WASHINGTON – The world will run out of oil around 100 years before replacement energy sources are available, if oil use and development of new fuels continue at the current pace, a US study warns.

Researchers at the University of California, Davis (UC-Davis) used the current share prices of oil companies and alternative energy companies to predict when replacement fuels will be ready to fill the gap left when oil runs dry.

And the study's findings weren't very good for the oil-hungry world.

If the world's oil reserves were the 1.332 trillion barrels estimated in 2008 and oil consumption stood at 85.22 million barrels a day and growing yearly at 1.3 percent, oil would be depleted by 2041, says the study published online last week by Environmental Science and Technology.

But by plugging current stock market prices into a complex equation, UC-Davis engineering professor Debbie Niemeier and postdoctoral researcher Nataliya Malyshkina calculated that a viable alternative fuel to oil will not be available before the middle of next century.

The researchers analyzed the share prices of 25 oil companies quoted on US, European and Australian stock exchanges, and of 44 alternative energy companies that produce fuels such as ethanol or bio-diesel, or are developing fuel cells, batteries and propulsion systems aimed at replacing gasoline and diesel in vehicles of the future.

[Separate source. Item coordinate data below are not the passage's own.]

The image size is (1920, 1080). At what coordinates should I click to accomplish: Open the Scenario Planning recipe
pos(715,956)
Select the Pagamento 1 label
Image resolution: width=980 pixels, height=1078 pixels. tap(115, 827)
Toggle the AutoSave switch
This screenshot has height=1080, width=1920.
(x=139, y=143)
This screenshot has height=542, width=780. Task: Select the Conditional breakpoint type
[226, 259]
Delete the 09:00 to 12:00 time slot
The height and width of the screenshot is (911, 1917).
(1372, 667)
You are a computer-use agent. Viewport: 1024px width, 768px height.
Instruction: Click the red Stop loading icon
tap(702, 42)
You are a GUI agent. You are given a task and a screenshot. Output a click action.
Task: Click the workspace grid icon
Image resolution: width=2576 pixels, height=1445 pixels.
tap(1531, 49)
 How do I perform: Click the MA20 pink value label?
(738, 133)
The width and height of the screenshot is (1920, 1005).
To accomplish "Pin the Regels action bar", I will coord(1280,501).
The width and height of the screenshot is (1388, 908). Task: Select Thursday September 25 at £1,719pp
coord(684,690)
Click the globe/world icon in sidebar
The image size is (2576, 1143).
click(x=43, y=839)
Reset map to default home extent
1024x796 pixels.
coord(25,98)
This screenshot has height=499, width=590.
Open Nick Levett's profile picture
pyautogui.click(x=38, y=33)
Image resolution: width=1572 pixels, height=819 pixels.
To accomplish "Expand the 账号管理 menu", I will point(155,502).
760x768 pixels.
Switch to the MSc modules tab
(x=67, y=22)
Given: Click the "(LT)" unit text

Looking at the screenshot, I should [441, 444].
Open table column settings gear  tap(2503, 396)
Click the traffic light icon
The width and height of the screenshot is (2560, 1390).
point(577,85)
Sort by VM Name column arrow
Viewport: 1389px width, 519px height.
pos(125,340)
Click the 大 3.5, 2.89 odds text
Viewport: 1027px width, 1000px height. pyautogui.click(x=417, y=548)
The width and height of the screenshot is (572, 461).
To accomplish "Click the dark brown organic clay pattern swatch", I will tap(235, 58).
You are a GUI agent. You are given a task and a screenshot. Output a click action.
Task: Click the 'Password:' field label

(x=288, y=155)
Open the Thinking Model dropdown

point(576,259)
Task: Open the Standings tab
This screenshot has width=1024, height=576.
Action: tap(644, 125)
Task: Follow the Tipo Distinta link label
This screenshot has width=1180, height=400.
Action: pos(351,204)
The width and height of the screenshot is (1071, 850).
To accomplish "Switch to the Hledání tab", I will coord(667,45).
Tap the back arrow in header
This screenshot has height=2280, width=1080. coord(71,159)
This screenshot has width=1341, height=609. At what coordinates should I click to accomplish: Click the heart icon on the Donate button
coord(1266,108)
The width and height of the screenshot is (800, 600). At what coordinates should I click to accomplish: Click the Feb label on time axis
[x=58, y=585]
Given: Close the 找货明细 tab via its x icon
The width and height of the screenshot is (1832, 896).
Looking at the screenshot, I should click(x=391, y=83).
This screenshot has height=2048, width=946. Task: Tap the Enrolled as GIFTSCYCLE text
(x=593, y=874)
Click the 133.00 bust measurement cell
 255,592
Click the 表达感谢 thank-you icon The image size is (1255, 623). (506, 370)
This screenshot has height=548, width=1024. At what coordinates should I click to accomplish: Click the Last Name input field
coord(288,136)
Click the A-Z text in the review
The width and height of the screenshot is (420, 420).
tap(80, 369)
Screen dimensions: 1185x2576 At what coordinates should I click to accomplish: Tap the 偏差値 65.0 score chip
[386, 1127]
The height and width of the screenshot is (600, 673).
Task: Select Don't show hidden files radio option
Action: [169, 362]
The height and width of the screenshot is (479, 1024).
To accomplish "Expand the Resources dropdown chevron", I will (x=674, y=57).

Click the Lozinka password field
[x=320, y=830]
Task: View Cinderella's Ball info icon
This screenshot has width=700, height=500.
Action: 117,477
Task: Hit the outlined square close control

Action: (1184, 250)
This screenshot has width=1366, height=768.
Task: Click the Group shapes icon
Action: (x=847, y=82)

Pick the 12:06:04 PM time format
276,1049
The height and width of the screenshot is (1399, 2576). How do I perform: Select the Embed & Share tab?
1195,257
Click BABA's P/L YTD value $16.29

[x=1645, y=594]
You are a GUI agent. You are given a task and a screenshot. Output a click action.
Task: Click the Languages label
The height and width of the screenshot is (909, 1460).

What they found is that the market capitalization, or total value of all stock shares, of traditional oil companies far outstripped that of the alternative energy companies.

That indicated to them that investors believe oil is going to do well in the near future and occupy a larger share of the energy market than alternative energy, said Malyshkina.

"To assess the time until a considerable fraction of oil is likely to be replaced by alternatives, we used advanced pricing equations to make sense of the large discrepancy between the market capitalization of traditional oil companies and the market capitalization of alternative-energy companies," she told AFP.

Their calculations show that there would not be a widely available replacement for oil-based fuels before 2140, which, even if the more optimistic date of 2054 for oil depletion is retained, would mean there could be a gap of around 90 years when it might be difficult to run a motor vehicle.

Nearly two-thirds of crude oil is used to produce gasoline and diesel to run vehicles, said Malyshkina.

The researchers' calculations were based on the theory that long-term investors are good predictors of when new technologies will become commonplace.

"Sophisticated investors tend to put considerable effort into collecting, processing and understanding information relevant to the future cash flows paid by securities," said Malyshkina.

"As a result, market forecasts of future events, representing consensus predictions of a large number of investors, tend to be relatively accurate."